Netanyahu also thanked Trump for facing down Iran.

“Rather than appease those who chant ‘death to America’ and ‘death to Israel’ in Tehran, you withdrew from the dangerous nuclear Iran deal, placed crippling sanctions on Iran and took out the world’s most dangerous terrorist, Qassem Soleimani,” the prime minister said, calling the Israel-U.S. alliance “stronger than ever.”

In his remarks, Friedman noted that the embassy move was not new, but rather Trump finally actualizing the Jerusalem Embassy Act that had been passed by Congress in 1995 “by overwhelming partisan majorities.”

Several presidents before Trump had shied away from implementing the congressional act out of fear that such a move would spark a regional conflict. However, only a few minor protests were held when the embassy was moved.

That result appeared to break the common thinking in diplomatic circles that bypassing Palestinian demands would result in violent pushback. Freed of that handicap, Trump forged ahead to broker the peace treaties with the two Gulf nations – infuriating the Palestinians and Iranians, but generating no violent opposition.
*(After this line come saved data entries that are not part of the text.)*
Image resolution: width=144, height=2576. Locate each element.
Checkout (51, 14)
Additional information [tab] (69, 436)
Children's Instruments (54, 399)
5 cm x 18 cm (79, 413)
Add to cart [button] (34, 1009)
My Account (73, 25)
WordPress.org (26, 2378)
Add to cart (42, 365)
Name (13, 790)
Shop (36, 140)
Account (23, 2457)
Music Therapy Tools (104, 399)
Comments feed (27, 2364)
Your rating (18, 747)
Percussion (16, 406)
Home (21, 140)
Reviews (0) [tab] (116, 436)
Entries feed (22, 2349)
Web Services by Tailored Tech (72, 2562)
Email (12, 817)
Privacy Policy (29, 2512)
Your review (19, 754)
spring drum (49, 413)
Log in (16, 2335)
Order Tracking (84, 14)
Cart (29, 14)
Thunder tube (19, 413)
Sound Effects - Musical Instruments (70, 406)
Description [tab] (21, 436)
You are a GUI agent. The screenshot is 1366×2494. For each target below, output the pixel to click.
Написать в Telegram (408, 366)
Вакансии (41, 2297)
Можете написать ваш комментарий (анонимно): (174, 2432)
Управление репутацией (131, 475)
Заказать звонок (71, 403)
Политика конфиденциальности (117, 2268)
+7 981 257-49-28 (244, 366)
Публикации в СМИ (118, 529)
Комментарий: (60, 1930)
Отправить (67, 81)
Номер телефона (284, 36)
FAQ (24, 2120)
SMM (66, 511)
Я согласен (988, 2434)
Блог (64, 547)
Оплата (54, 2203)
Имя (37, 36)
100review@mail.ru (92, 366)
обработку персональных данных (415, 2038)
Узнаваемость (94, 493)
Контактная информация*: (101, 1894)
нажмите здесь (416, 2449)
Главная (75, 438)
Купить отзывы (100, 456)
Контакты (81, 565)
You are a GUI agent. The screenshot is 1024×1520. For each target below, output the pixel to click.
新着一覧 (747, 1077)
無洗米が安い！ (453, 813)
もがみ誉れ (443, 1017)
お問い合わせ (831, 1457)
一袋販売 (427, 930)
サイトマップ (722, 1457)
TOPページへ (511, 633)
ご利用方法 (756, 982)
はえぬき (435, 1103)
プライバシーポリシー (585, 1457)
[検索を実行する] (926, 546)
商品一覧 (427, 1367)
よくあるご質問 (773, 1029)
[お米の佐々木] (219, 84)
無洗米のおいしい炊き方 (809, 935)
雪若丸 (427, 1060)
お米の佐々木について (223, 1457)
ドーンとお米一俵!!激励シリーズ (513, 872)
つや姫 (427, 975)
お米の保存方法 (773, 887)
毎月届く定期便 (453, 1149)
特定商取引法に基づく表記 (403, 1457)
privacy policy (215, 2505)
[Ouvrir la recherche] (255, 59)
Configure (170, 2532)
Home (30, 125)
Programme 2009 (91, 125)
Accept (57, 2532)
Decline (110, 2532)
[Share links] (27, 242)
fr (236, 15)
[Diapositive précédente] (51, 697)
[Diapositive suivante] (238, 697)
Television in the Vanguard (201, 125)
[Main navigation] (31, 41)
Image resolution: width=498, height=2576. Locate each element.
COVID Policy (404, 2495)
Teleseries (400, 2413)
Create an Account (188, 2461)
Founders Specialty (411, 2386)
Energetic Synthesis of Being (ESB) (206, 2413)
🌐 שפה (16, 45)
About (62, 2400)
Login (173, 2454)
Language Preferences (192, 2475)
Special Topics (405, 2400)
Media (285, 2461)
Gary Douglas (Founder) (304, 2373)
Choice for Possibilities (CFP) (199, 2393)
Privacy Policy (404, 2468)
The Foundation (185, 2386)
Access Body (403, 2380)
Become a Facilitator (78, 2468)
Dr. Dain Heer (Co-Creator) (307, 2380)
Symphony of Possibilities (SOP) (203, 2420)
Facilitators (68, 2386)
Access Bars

“President Trump … sent a clear message to the world that the United States stands unflinchingly with its allies, and that the United States bases its foreign policy on truth, not on wishful thinking or upon fantasies,” Friedman said, in what may be seen as a backhanded jibe at President-elect Joe Biden, who was vice president during the Obama administration’s fractious relationship with the Israeli government.